Julia sat with great grace - and almost sidesaddle on a high chair on the terrace. Her interests are lawn tennis and painting, so the sight of the Happy Valley track lit up like a fairground, catching the evening drizzle falling in perfect formation, wasnew to her and clearly engaging. I caught her profile once in a quiet delight at the scene.

Ralph Peter Jentes, general manager of the Grand Hyatt and of the opinion that most Russians are comfortable in German, spoke to Julia in it with great charm and she replied with ease even though she is studying English and French at university, whence she will return when her ''reign'' ends in November at the next contest at Sun City, Bophuthatswana.

I wondered to her if the Romanovs would ever be restored and she seemed as fogged as April would have been about that one, but the subject closest to her heart that evening was Mother Russia and we talked mostly of that in our short time together.

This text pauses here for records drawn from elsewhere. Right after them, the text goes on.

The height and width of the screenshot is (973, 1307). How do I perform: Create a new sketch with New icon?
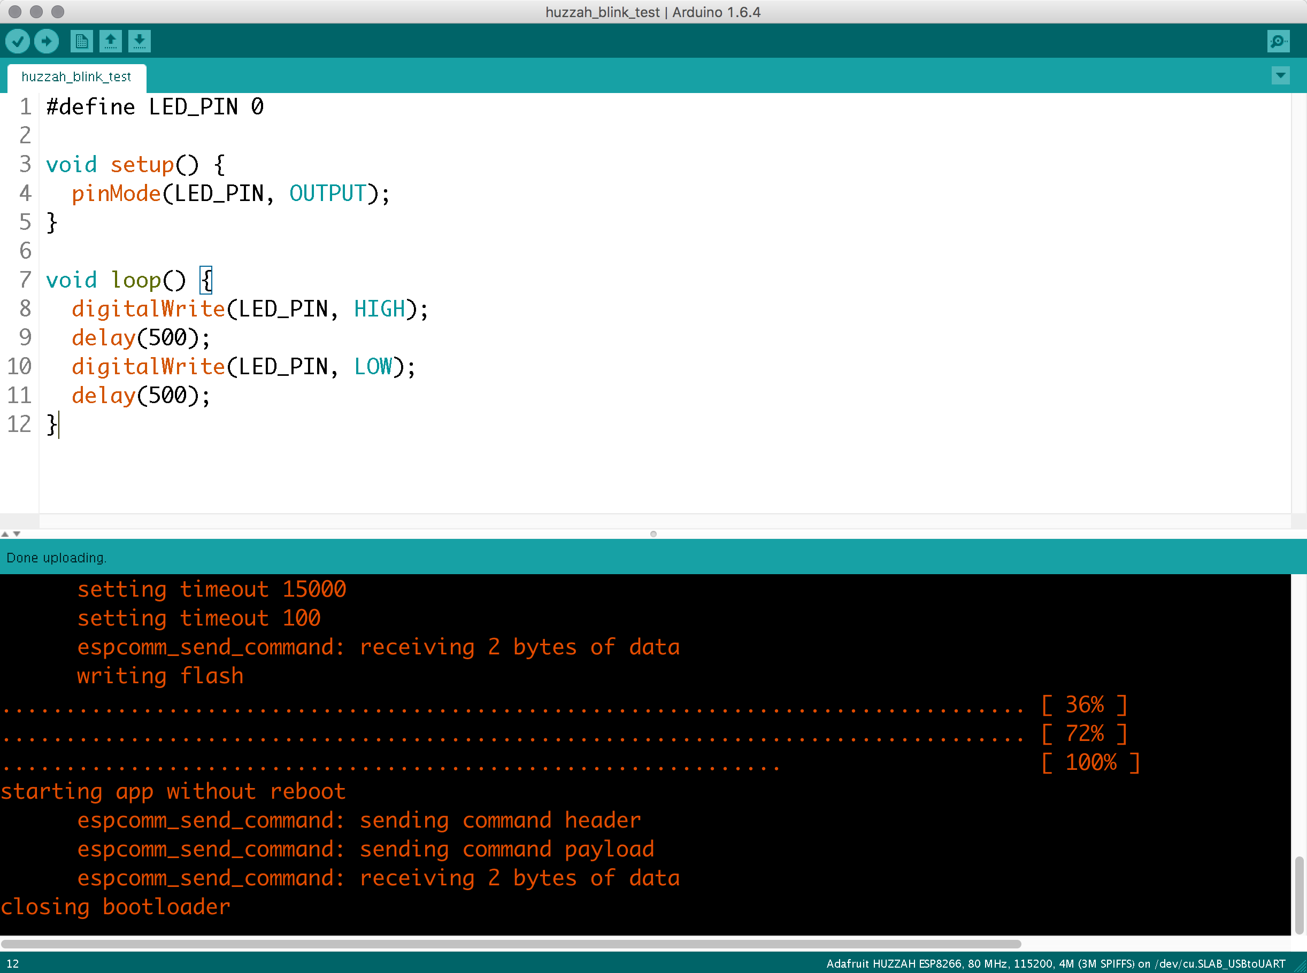point(81,41)
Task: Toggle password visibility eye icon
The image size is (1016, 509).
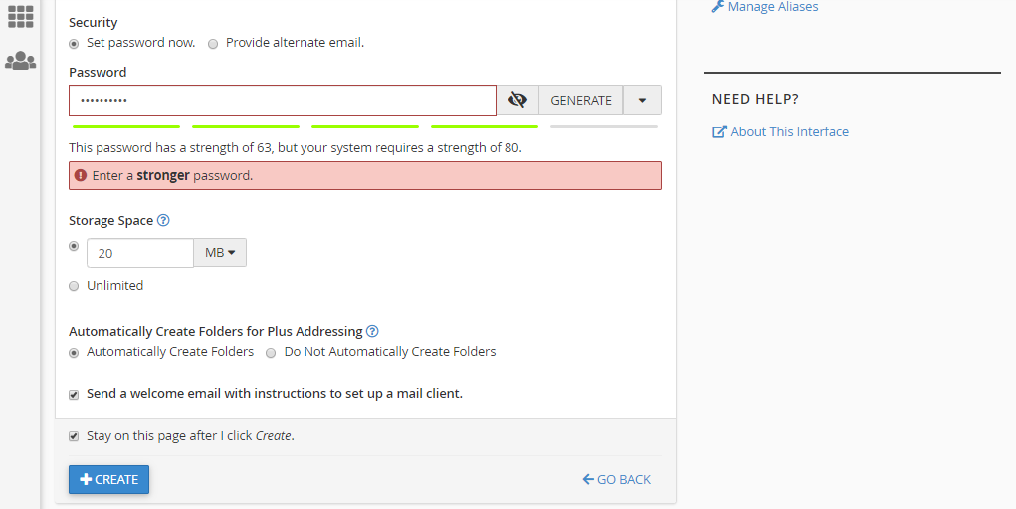Action: pyautogui.click(x=517, y=100)
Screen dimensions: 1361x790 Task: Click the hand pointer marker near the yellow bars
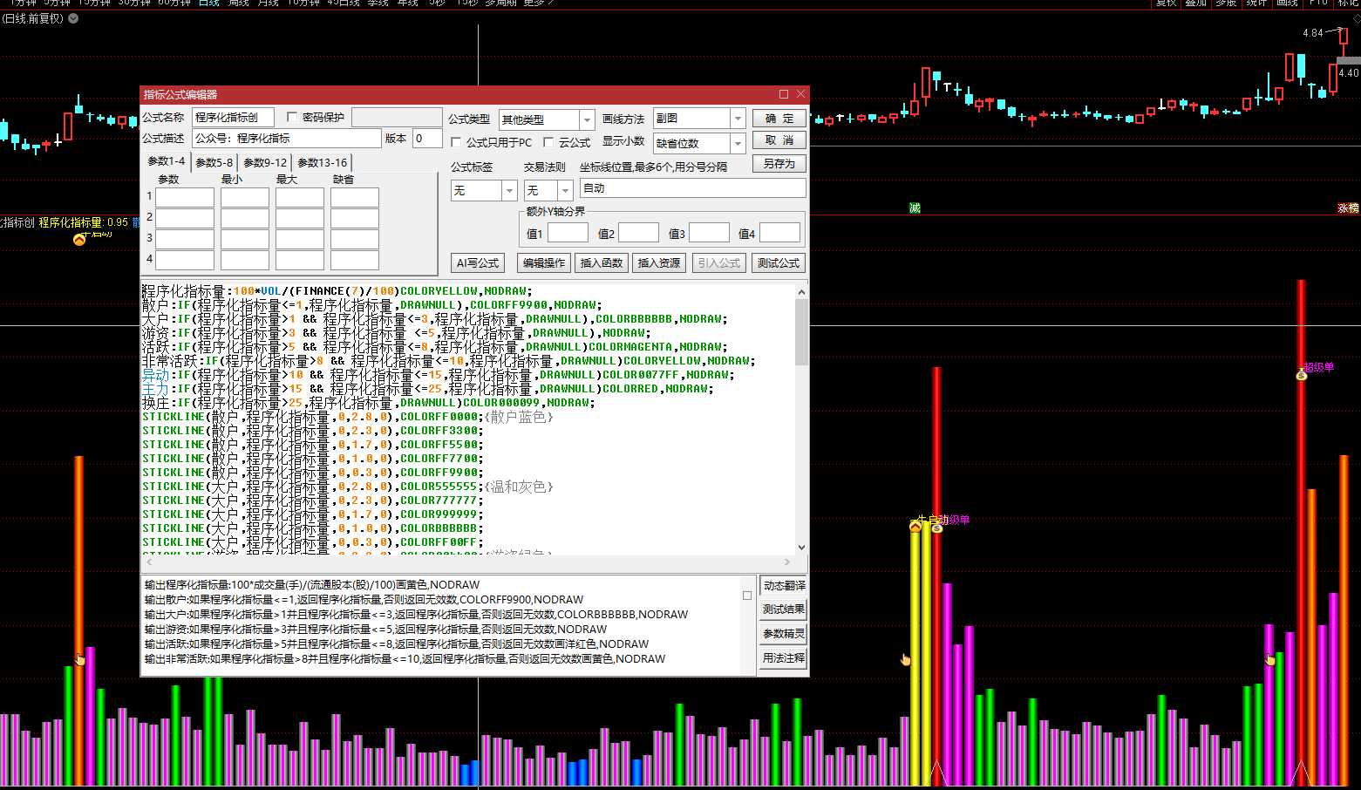[x=905, y=659]
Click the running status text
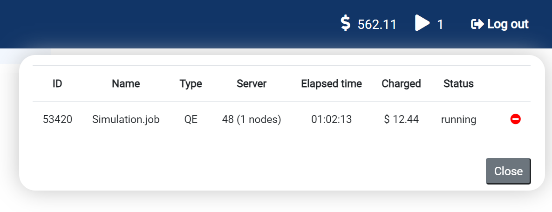Image resolution: width=552 pixels, height=212 pixels. pos(458,120)
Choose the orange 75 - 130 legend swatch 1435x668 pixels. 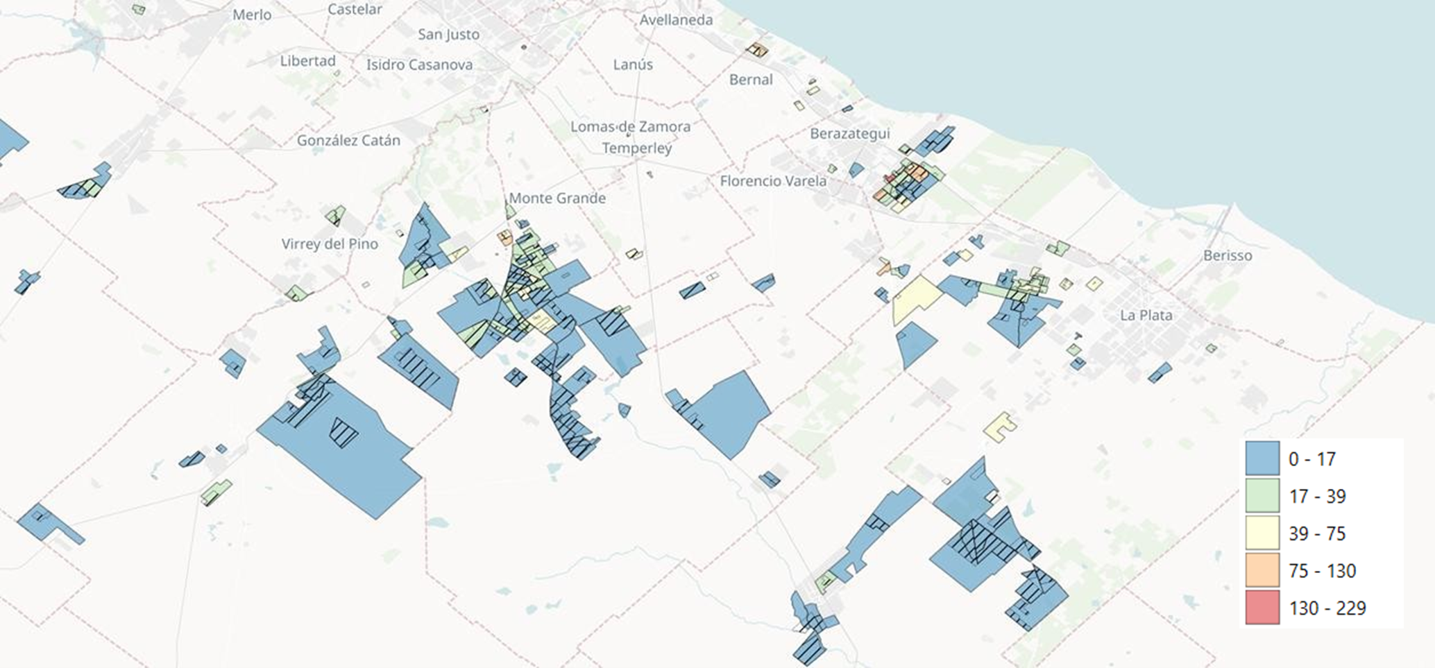(x=1262, y=570)
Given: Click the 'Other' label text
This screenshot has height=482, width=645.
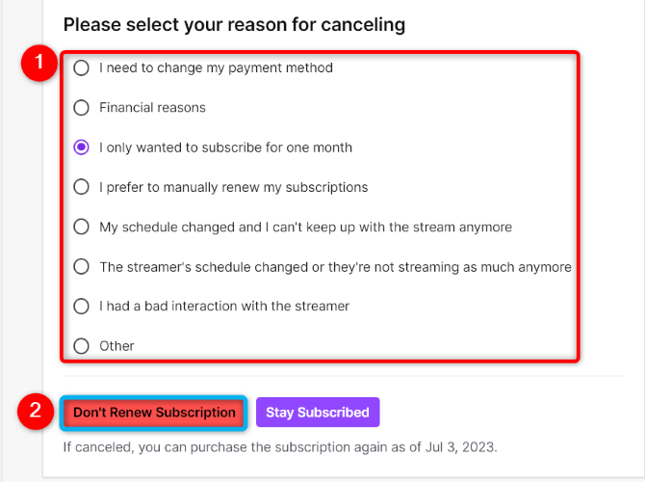Looking at the screenshot, I should pos(116,345).
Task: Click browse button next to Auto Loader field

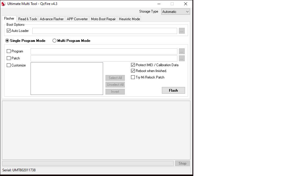Action: pos(182,31)
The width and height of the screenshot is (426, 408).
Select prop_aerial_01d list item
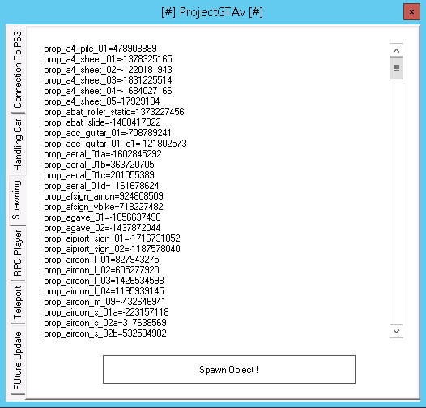[101, 186]
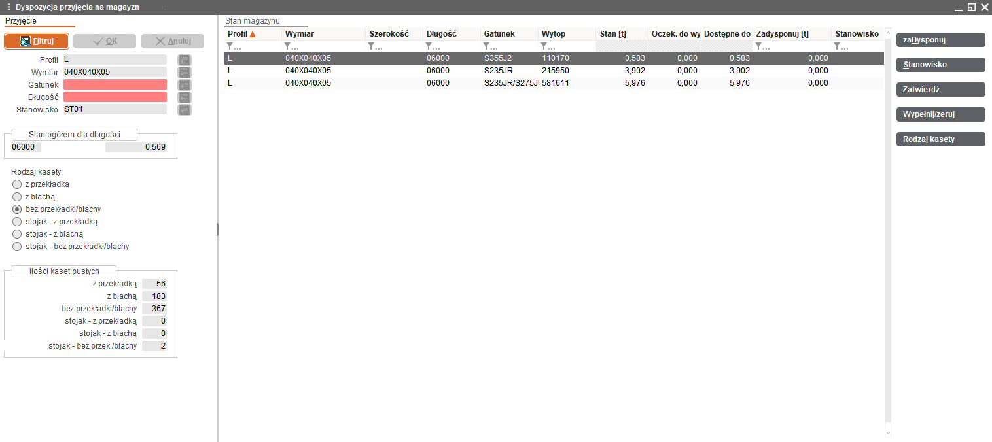
Task: Click the filter icon under Gatunek column
Action: (486, 46)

We wagered a little on the first two races or, to be frank, somebody else did for her because she couldn't and, as a date, I am a cheapskate. Then it was time for her to go back to the hotel and I went with her - didn't I? Well, not exactly. The chances of a 42-year-old hack getting a goodnight kiss from an 18-year-old temporary megastar in the Ritz-Carlton's lobby with WPC Prop Forward standing by seemed remote.

On the other hand the hospitable Mr Li had laid a place for dinner with my name on it and a chauvinist without a cold has got to eat. Anyway it would not have done for me to have got as attached to Julia as I once did to April. I only had to share April with the park keepers, not the world.